Avec tous les manquements signalés, on pourrait se demander si le pilier Gabon Vert cher au président Ali Bongo n’est pas un leurre, du moins si le président ne se fait-il pas bluffer par ceux à qui il a confié la mise en musique de ce pan de son projet de société. Il n’en demeure pas moins que cette sortie de Nicaise Moulombi est étonnante de la part de quelqu’un que les autres acteurs non étatiques présentent comme «le bon enfant» du pouvoir.

 
GR
 

3 Commentaires

  1. Antchouet le Maboule dit :

    Tout cela doit être vrai et on se doutait bien que le combat du Gabon pour la protection de l’Environnement s’est achevé avec la mort d’Omar. L’héritier du Gabon lui croit qu’on gagne beaucoup d’argent avec ça, que c’est un appât pour les financements internationaux. C’est pourquoi il parcourt le monde à faire des discours de baratin cousu de fil blanc. Rien ne marche au Gabon et les vraies ONG environnementales quittent une à une le Gabon. Nicaise Moulombi ne fait que crever un abcès déjà purulent. Mais c’est entre eux, tocards et bouffe-cadeaux.
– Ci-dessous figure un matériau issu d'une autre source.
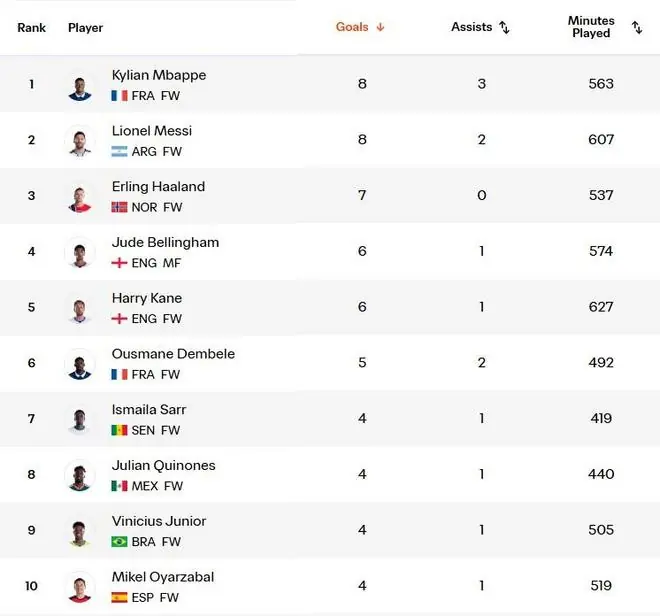This screenshot has width=660, height=616.
Task: Select the Mikel Oyarzabal row name
Action: 163,577
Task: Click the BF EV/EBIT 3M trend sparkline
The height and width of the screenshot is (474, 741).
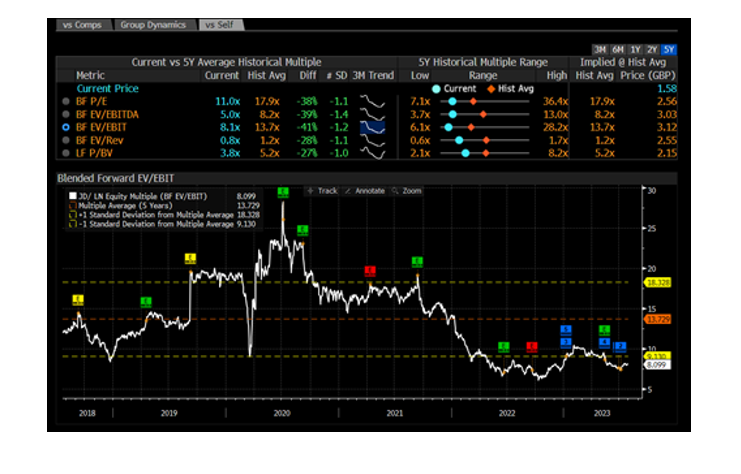Action: click(372, 128)
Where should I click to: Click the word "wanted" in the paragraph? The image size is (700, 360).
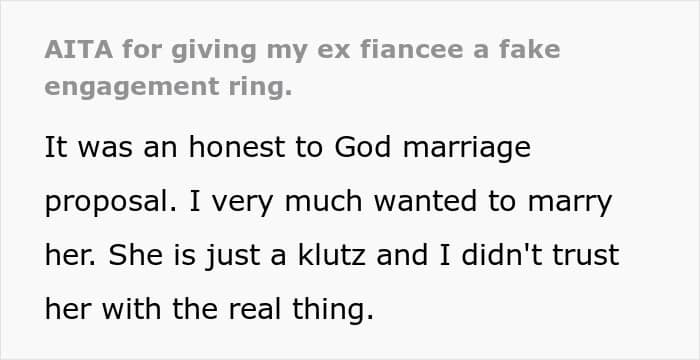(x=425, y=201)
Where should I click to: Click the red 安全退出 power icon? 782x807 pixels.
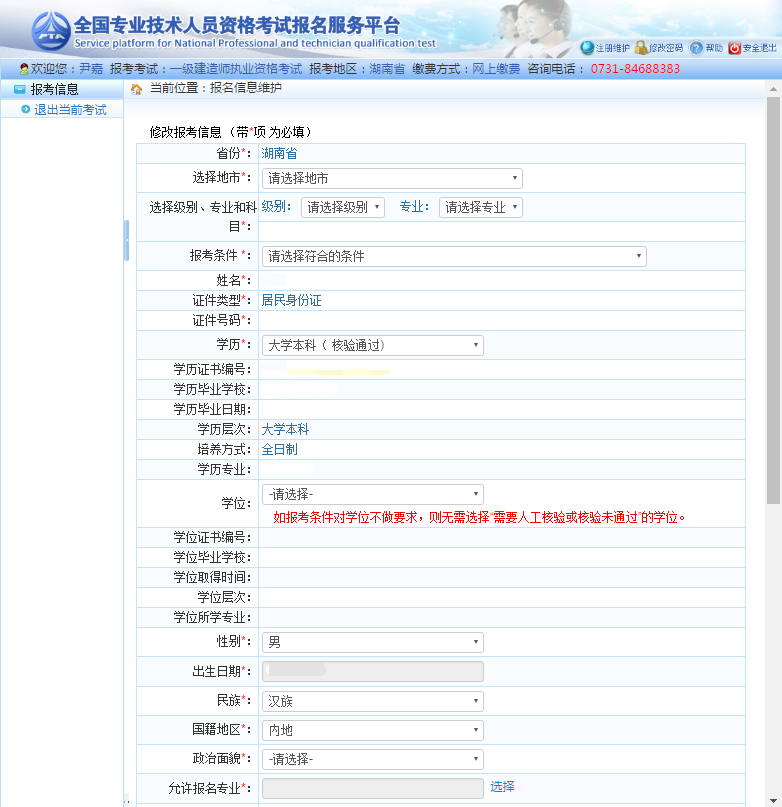(734, 47)
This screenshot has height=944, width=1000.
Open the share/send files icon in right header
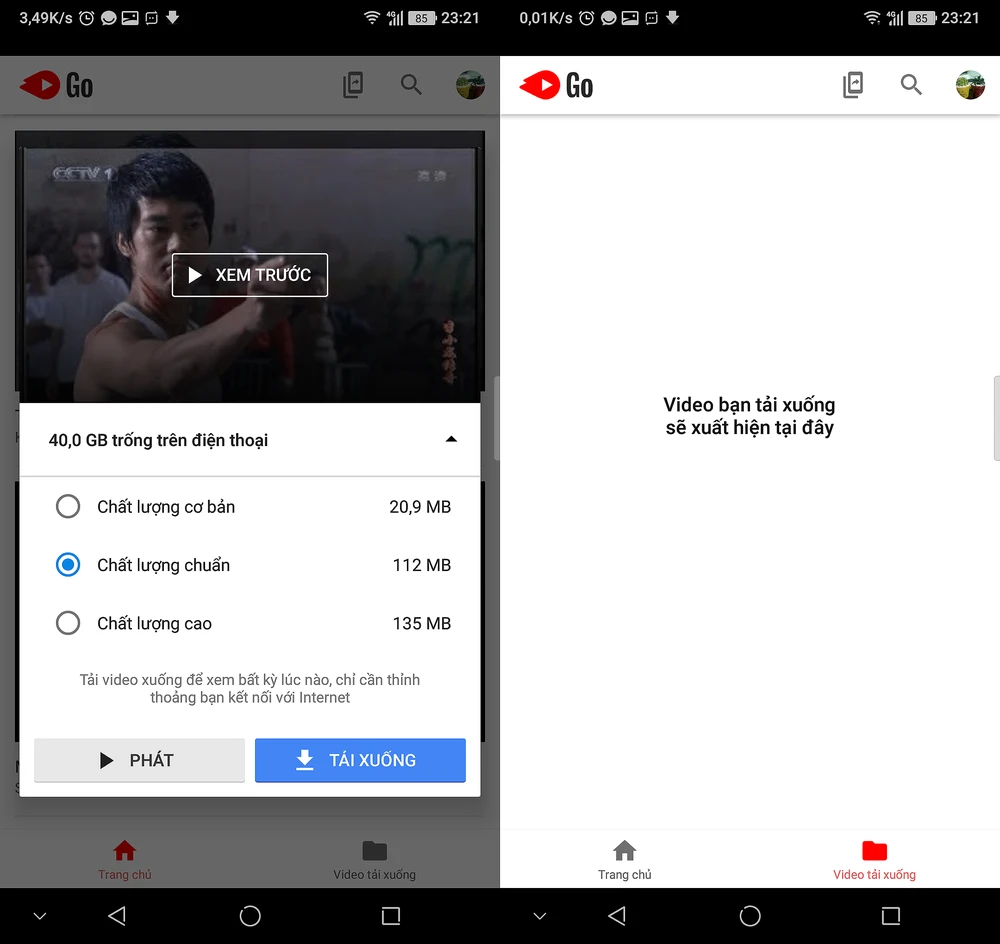tap(853, 85)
  2. Le fils de la Veuve dit :

    Le vrai problème qui se pose au milieu environnemental gabonais est celui des promesses inconsidérées de financement faites opar certains apprentis-sorciers à l’hérotier autoproclamé du pays… L’autre problème est la naïveté de ce dernier qui, sans recul aucun, fonce tête baissée vers un objectif que personne ne connaît. Les paiements pour services environnementaux exustent mais ils sont si expérimentaix et si codifiés que l’on ne saurait en attendre un appui budgétaire conséquent comme le fait le putschiste de septembre 2009. tant qu’il se laissera berner et tant qu’on l’accusera de diriger le pays, l’environnement restera un sous-secteur om l’imprécation, le mensogne, les approximations et contre-vérités tiennent lieu de politique…

  3. lari yari dit :

    En fait j’ai l’impression que nous faisons tous la langue de bois.Pour reprendre un penseur »là ou il y a la vérité il n’y a point de dispute ». Nous savons tous que tout n’est que prétexte au Gabon.Celui de la politique environnementale consiste tout simplement à faire semblant d’être des dirigeants responsables, enfumer la communauté internationale, les bailleurs de fonds et continuer ainsi à piller le Gabon qui un jour sera totalement ruiné et dans lequel nous devrons continuer de vivre.Et nous osons appeler cela « politique », terme noble que nous pervertissons avec notre âme et esprit noir, quel honte!!!